Is Your Student Loan Hurting Your Credit?


While you were in college, you probably don’t give a thought to your student loans and your credit as long as your tuition and expenses got paid. But once you’re out of school (whether you’ve graduated or decided not to continue) and payments become due, it’s probably a big weight on your mind.

If you’re having trouble making the payments, these student loans are likely hurting your credit. But, the good news is that your student loans can also help your credit.

How student loans can help your credit

“Paid as agreed”: During school and even six to nine months afterward, your student loans are automatically “deferred” which means you do not have to make any payments yet and the account is reported to the credit bureaus as “paid as agreed.” If you are able to keep making payments on time when payments become due, student loans are reported just like any other loan and contribute to a positive credit score.

Length of credit history: If you are under 21 and don’t have any other credit yet, you likely have a credit report because of your student loans and the longer length of your credit history also contributes positively to your credit score over time.

Types of accounts: Student loans are classified as an “installment” type of loan rather than a “revolving” type of credit and having different types of credit accounts can positively impact your score when payments are made on time.

How student loans can hurt your credit

High credit utilization: Separate from the payment history, student loans take a long time (usually 10 years) to pay off so the loans and future payments also affect the “credit utilization” portion of your score. This means you have a high amount of credit used compared to how much credit is available to you which is a negative towards your credit score and your credit report.

Late payments: As soon as you make a payment that goes beyond 30 days late, your account is reported “30 days late” to the credit bureaus. If you continue making late payments or stop making payments your account falls into the “adverse accounts” section of the report where it negatively impacts your credit for up to seven years.

Continuing Interest charges for specific deferments and forbearance: For all unsubsidized or private loan deferments and any type of forbearance (two types of official payment delay agreements), interest will be charged while you are not making payments causing your balance to continue to grow.

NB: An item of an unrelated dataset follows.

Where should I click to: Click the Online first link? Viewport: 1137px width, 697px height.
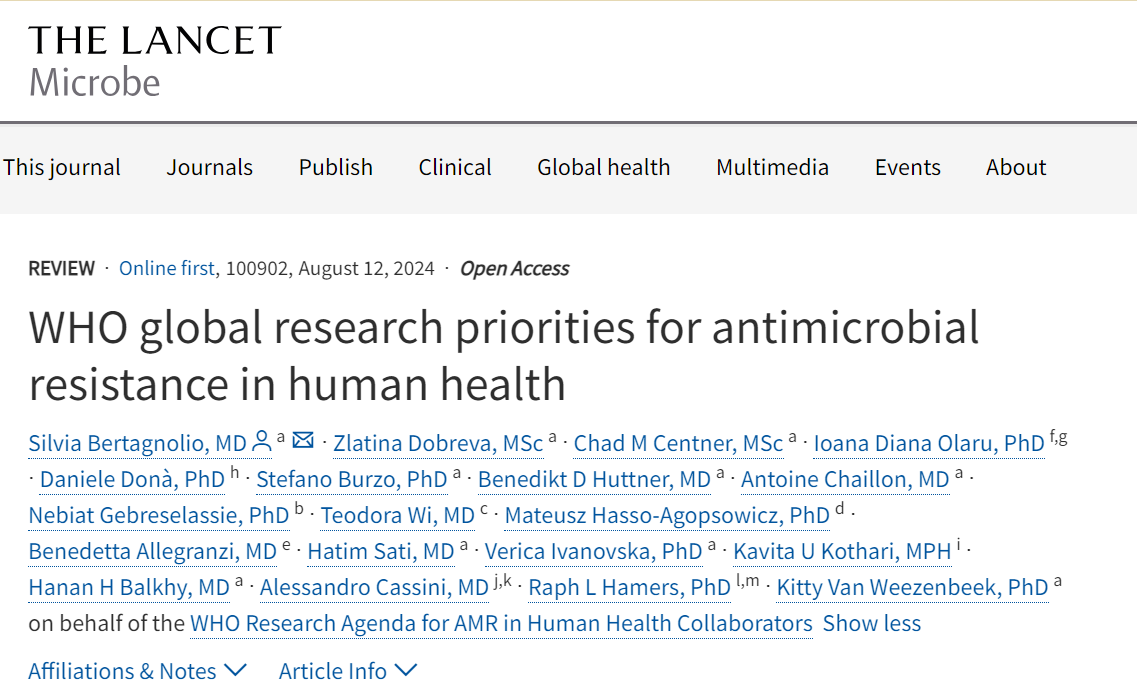point(166,268)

Student loan debt consolidation mistakes: Many students have both Federal Direct student loans (from the U.S. Department of Education, the federal agency that loaned you the money) and loans from private lenders and make the mistake of consolidating both types of loans into one loan. This is misguided because your interest rate average will likely be much higher due to the personal loans and you will lose your subsidy and deferment benefits that come with the Federal student loans. Watch out for student loan “debt relief” scammers who are out to promise to get you out of your payment problems only to charge you higher interest rates, offer you worse terms and charge you unnecessary fees. While all student loan debt consolidation will trigger a “hard inquiry” that could temporarily ding your credit, stick with the Department of Education for Federal student loans and your original lender for private loans.

A student loan default: Your Federal student loan is considered to be in default when no payment has been received for 270 days with no deferment or forbearance agreement to allow you to officially stop making payments. If that happens, the IRS can seize your tax refund when applicable and even your paycheck can be taken (garnished) to pay for defaulted Federal student loans. Beware that defaulted Federal student loans cannot be dismissed in a bankruptcy. And, both private student loans and federal student loans will be sent to collections where you will be at the mercy of the debt collection agencies and the court system. In both cases, your credit report will suffer the negative effects for at least seven years.

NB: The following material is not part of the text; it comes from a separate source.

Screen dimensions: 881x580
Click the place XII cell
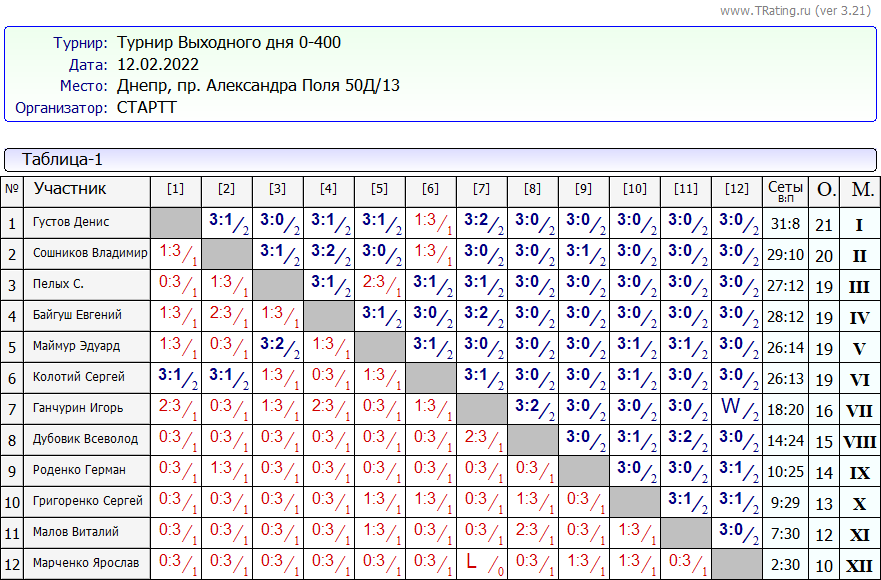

Protect your credit quickly if you run into student loan trouble

If you are having trouble making payments for Federal student loans, you are eligible for free loan rehabilitation and debt consolidation programs offered by the U.S. Department of Education. Through a Federal Direct Consolidation Loan you will retain the government subsidy benefits (lower interest rates) and deferment options of your original Federal student loans while lowering your payment amounts and rolling them all into one lower payment with the original, reputable lender, the U.S. Department of Education. These loans offer flexible repayment options and length terms taking into account your unique financial situation with no fees or qualifying loan amounts.

Immediately contact the U.S. Department of Education (for Federal loans) or your lender (for private loans) to ask about deferment options, forgiveness options or forbearance options. Neither will negatively impact your credit because they are official agreements with the lender who continues to report the account as “paid as agreed.”

Federal Subsidized loans will not continue to charge interest in deferment thus effectively freezing your account so it will not grow.

You can use these positive aspects of your student loan payments to build a positive credit history so when the future you goes to apply for a car loan, credit card, a mortgage or even a job you will have an easier time getting approved.